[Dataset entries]
*****

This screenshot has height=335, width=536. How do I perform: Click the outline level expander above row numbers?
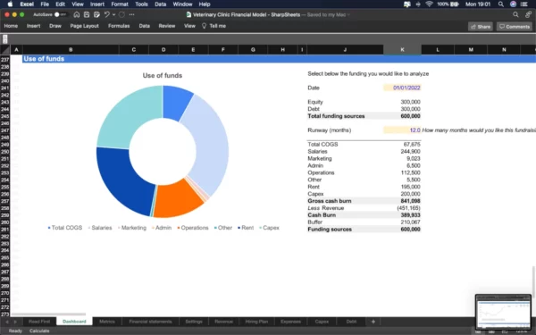[5, 39]
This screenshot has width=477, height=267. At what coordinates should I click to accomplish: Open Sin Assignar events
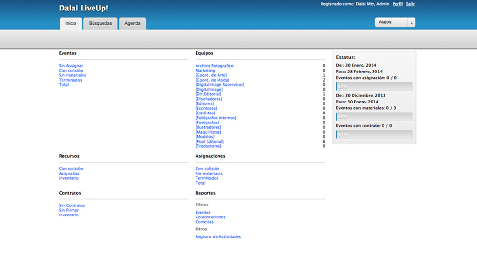coord(71,66)
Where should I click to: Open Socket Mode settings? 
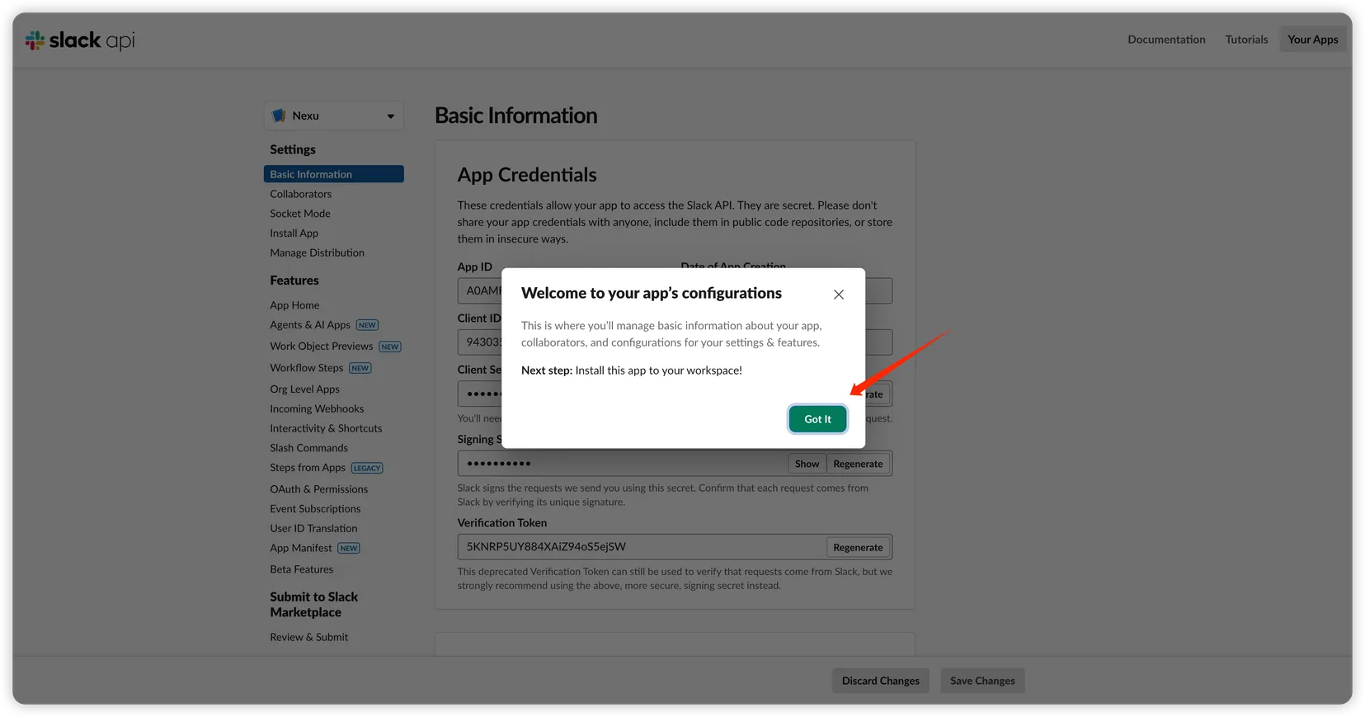point(299,214)
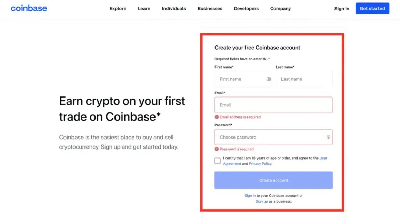Click the contact card icon in First name field
This screenshot has height=224, width=400.
pos(269,79)
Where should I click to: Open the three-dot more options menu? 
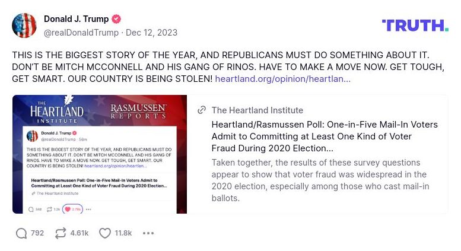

*****

• _What you need to do_: Please copy the data shown above precisely, leaving the images out.

• _Answer to this problem_:
This screenshot has height=335, width=536. How do I perform: Click the outline level expander above row numbers?
[5, 39]
This screenshot has width=477, height=267. At what coordinates should I click to accomplish: Open Sin Assignar events
coord(71,66)
Where should I click to: Open Socket Mode settings? 
point(299,214)
Click the contact card icon in First name field
This screenshot has height=224, width=400.
pos(269,79)
Where should I click to: Open the three-dot more options menu? 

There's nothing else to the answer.